How to Build a Faux Steam Locomotive Part 1

JupiterIn honor of the firm’s founding in 1968, let’s go back 100 years to 1868, the year the Jupiter Steam Locomotive (a recreation seen above)  was constructed by the Schenectady Locomotive Works.  It participated in the “Golden Spike Ceremony” officially opening the First Transcontinental Railroad.


The one we’re going to build is considerably  smaller, but inspired by the great railroads of the past.  So with that slightly clumsy, but effective segue, let’s start building.


We’ll be using a combination of engineered wood products, metal and pvc to construct our locomotive.  While a faux steam engine, it will be ridable and pushed by a tender equipped with an electric forklift motor running on a 24 inch gauge track with a 20 pound rail.  Like with every design project we start with a Sketch-Up model.  This accurately built model will provide all the dimensions and details needed for the project.

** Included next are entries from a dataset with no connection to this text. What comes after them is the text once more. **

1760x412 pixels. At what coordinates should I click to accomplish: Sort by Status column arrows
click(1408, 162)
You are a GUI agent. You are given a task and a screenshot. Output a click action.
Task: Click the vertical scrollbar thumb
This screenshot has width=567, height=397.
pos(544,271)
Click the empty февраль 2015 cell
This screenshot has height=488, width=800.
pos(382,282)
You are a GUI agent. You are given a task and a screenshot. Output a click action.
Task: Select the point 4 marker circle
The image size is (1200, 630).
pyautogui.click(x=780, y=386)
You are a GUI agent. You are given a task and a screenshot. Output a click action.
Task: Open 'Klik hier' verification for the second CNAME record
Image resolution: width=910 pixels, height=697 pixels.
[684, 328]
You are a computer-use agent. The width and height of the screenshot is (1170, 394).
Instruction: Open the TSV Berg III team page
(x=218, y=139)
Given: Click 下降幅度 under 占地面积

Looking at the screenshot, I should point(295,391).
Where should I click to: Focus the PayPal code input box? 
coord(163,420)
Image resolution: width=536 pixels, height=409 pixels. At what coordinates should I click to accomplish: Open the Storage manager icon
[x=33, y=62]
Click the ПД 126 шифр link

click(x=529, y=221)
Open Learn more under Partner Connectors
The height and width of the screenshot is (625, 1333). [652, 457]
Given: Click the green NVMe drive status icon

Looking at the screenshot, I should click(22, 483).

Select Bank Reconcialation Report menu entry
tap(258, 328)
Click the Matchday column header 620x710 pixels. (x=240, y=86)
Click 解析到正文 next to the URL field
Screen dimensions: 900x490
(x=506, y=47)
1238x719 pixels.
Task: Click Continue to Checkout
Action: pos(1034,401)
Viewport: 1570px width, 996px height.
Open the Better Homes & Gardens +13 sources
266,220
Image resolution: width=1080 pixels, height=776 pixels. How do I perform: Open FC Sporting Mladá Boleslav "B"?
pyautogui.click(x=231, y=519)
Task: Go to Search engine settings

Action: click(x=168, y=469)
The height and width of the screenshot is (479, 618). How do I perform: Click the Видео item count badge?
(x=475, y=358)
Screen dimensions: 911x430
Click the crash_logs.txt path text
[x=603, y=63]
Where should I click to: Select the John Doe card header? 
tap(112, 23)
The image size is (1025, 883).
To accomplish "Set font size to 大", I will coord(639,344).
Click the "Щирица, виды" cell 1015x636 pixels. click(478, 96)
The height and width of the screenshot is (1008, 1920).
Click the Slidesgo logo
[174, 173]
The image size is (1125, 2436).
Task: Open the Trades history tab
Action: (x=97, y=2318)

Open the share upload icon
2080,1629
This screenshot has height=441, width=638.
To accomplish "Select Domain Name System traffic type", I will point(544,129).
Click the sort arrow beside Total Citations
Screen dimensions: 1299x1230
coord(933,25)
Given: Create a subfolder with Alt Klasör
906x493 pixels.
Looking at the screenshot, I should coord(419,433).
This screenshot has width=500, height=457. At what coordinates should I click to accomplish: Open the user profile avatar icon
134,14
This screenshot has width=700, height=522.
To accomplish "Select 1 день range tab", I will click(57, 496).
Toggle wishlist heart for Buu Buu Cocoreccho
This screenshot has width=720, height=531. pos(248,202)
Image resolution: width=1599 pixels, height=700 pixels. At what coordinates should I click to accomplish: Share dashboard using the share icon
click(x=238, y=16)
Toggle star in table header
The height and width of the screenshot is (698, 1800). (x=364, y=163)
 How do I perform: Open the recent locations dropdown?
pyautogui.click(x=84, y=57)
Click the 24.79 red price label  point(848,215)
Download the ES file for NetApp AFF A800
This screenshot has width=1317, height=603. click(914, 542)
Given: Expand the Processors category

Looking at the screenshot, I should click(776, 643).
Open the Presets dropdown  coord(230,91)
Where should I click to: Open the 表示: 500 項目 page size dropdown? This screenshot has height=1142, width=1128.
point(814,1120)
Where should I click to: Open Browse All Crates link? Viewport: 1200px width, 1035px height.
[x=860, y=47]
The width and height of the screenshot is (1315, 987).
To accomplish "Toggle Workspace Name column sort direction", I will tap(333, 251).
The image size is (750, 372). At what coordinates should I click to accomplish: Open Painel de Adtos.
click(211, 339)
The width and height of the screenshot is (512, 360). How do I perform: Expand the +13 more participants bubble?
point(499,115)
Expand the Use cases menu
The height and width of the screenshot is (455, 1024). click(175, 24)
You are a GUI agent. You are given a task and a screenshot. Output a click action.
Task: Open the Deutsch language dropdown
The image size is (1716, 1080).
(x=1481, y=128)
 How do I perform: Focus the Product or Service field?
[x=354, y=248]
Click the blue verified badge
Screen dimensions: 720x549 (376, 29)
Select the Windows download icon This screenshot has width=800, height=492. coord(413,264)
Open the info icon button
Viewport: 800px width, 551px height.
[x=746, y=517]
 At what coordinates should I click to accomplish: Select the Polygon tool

We are going to need a lot of perfect circles, so the first step is to get cutting.  This locomotive will operate outdoors on nice days and therefore will need a certain degree of waterproofing and moisture protection.  All the pieces have been primed and sealed inside and out.


The way we make perfect circles is by roughing them out on the bandsaw and using a circle jig on a large disk sander to true them up.  By using the same radius point, we get identical circles.


The shell of the smoke box and boiler will be wrapped in two thin sheets of heat-treated hard board.  The first layer is glued and screwed and the second layer is secured with contact cement and screws.


Assembly continues down the boiler with iron rods and wooden strapping reinforcement.  Plumbing for smoke effects is also added to the structure.


Wrapping of the boiler jacket is next.  All the seams will be hidden by decorative brass strips.


We can now start adding details that will take our boiler to the next level.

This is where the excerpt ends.